== EXCERPTED TEXT ==
%%

In this context, we would like to clarify that by referring to ‘fitted process-based models’ we mean process-based models in which some parameters are estimated inversely from at least a subset of the data they aim to predict, i.e. species distributions (Hartig et al., 2012). By ‘hybrid models’, on the other hand, we mean correlative models (describing the environmental niche) that additionally incorporate various processes such as dispersal, demography or competition to better describe the realized species distribution. Hybrid models, so defined, would not settle easily into the three categories proposed by Kriticos et al. This underlines the fundamental shortcoming of any categorical classification, namely that borderline cases emerge as a consequence of predefined classification boundaries. Regarding the illustration in Figure 1 of Dormann et al. (2012), we wish to stress that the partial overlap between the text ‘Hybrid models’ and the text ‘Fitted process-based models’ is not to be interpreted in the sense that these models share the same methodologies. It just represents the flexibility of both approaches regarding the extent to which the outcome is determined by independent ecological knowledge or by fitting to species distribution data.
2. ‘Dormann et al. (2012) present all correlative models as a single group. By failing to draw attention to the significant differences between correlative modelling methods, they miss the opportunity to show modellers that such differences may be critical to the success of their study.’
In our paper, we contrasted models that directly relate environmental variables to the presence or absence of species (‘correlative’) to those where the distributions emerge based on implemented processes (‘process-based’). The various statistical approaches used to fit the parameters of correlative models are irrelevant for our comparison. Of course, there are different methodologies, giving rise to associated advantages and pitfalls, but this is true for process-based approaches as well. We discuss purely correlative models and purely forward process-based models as the end members of a ‘continuum’, suggesting that there are no easily defined distinct groups and that most actual models fall somewhere in between groups and end members. We maintain that, given the focus of our paper, a detailed analysis of differences within a particular group of models is beyond our scope and in fact can be found in existing literature, as confirmed by the references in Kriticos et al. (2013).

%%

== DATASET ==
%%

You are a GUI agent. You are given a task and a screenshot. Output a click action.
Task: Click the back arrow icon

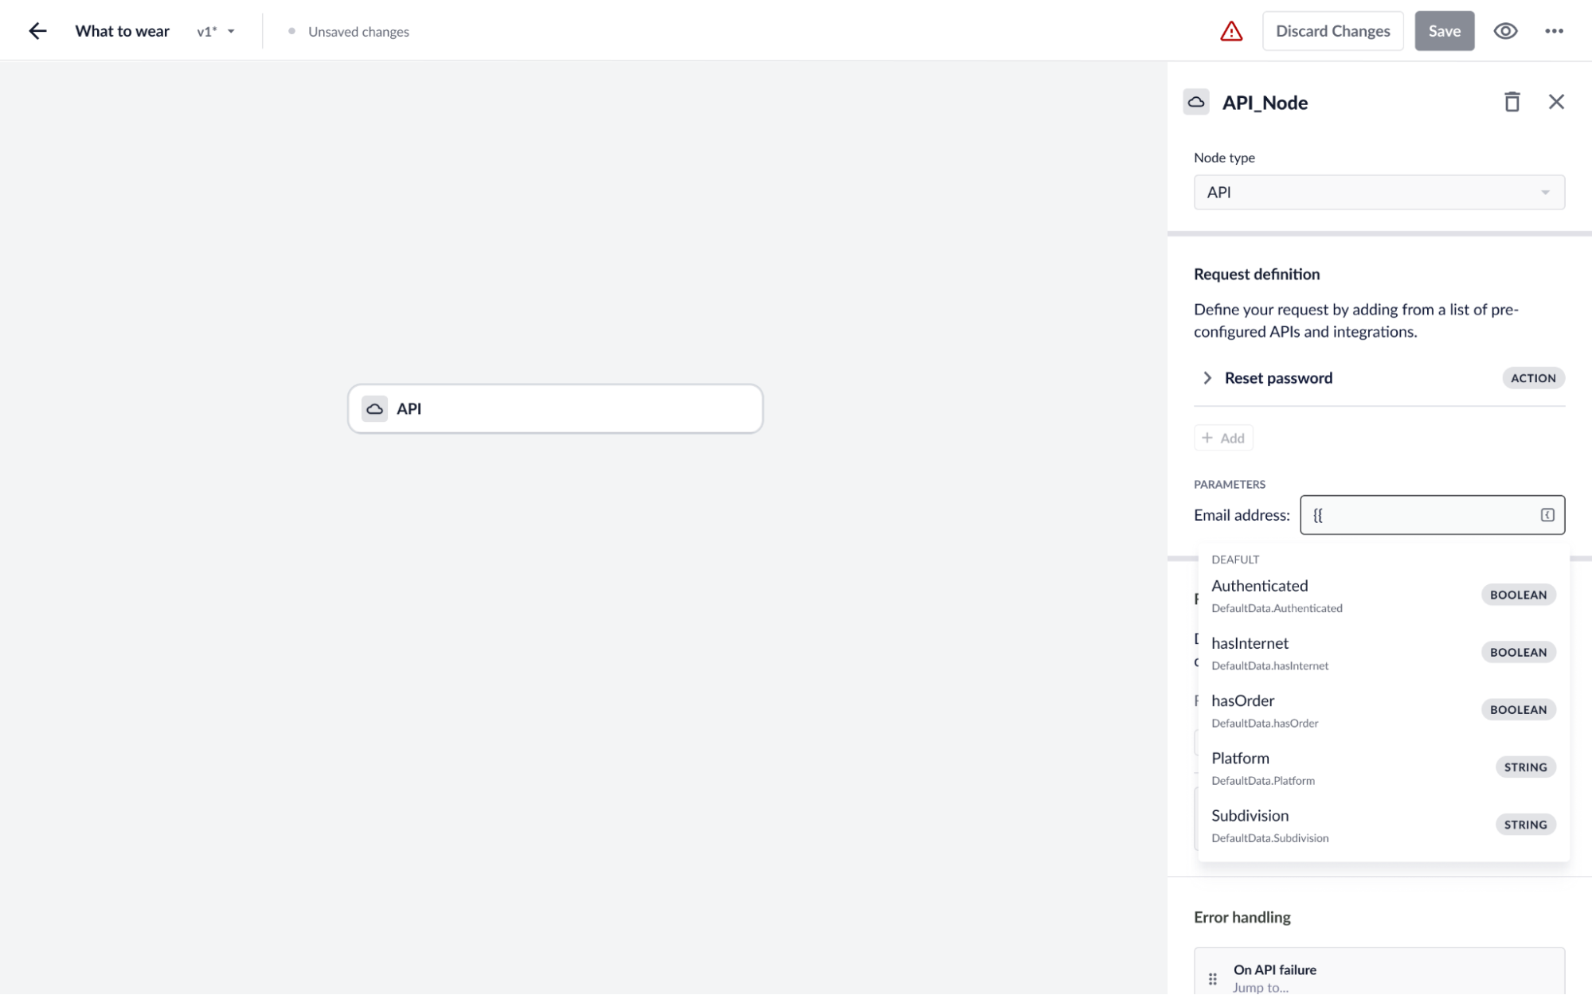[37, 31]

%%
%%

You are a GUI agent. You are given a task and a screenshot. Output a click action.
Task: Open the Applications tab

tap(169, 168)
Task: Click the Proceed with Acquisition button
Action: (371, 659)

%%

== WORK TO DO ==
1. In the text on species distribution models, what do the authors mean by "hybrid models"?
2. Write a continuation of the text on species distribution models, starting right after its final sentence.

== WRITTEN ANSWERS ==
1. Correlative models describing the environmental niche that also incorporate processes such as dispersal, demography or competition to better describe the realized species distribution.

2.
3. ‘The Dormann et al. (2012) review misrepresents the methodology and conceptual underpinnings of so-called “fitted process-based models”.’
Kriticos et al. (2013) allege that we wrongly treated fitted process-based models ‘as having the same set of traits as correlative methods’ by placing them ‘between the extremes of correlative methods on the one hand, and so-called “forward process-based” methods on the other’. They claim that fitted process-based models have the unique advantage of being able to draw on the strengths of both correlative and process-based approaches. Of course, combining the strengths of the two approaches is the commonly expressed desire; however, we also wish to emphasize the possible consequence of combining their weaknesses or creating new problems, which is much less commonly discussed in species distribution modelling.
A process-based model whose parameters are fitted to species distribution data (or that is supplemented by range-limiting functions that are derived from such data) does share some of the same assumptions, data requirements, validation issues and sources of uncertainty as a correlative model. Hence it inherits some of the associated weaknesses. This was discussed at length in the respective sections of Dormann et al. (2012).
To give another example: if we impose a mechanistic dispersal kernel onto a correlative habitat suitability map in a hybrid model, we are faced with the problem that the effects of dispersal limitation could, to some extent, already be included in the habitat suitability map, which, after all, was fitted to reproduce the observed distribution. By adding a dispersal model on top, we may include the same effect twice and additionally incur scale- and resolution-dependent errors arising from the dispersal kernel (Bocedi et al., 2012). Thus, the combination of correlative and process-based models may not only propagate previously existing problems, but also create new problems that were not present in the individual approaches.
With regard to the alleged advantages of fitted process-based models, we would like to reiterate our point that the fitting of process-based models is often done not by strategic design, but by necessity. Process-based models generally contain a large number of parameters, some of which are difficult to measure or estimate a priori (see e.g. Hartig et al., 2012). Therefore, in practice, most process-based modelling studies work with a mix of parameters that are measured directly and parameters that are calibrated to reproduce observations. Process-based models, in particular those that ‘evolved’ over a number of years, have a legacy of tinkering with parameters. Randall & Wielicki (1997, p. 404) put it bluntly: ‘Tuning is bad empiricism. Calibration is bad empiricism with a bag over its head. The problem with tuning is that it artificially prevents a model from producing a bad result. As discussed above, the most scientifically valuable thing that can come out of a comparison of measurements with model results is to show that the model has failed.’
Tuning is inevitable in many cases, but it is important to take into account its consequences for model validation. Fitted process-based models may create an illusion of predictive power by reference to their mechanistic underpinning, but if the process-based model structure and independent ecological knowledge do not sufficiently constrain potential outcomes, fitting the model parameters to observed species distributions may produce drawbacks in terms of transferability and extrapolation that are similar to those in purely correlative models. Therefore, we maintain that fitted process-based models lie somewhere in between completely correlative and completely forward process-based models.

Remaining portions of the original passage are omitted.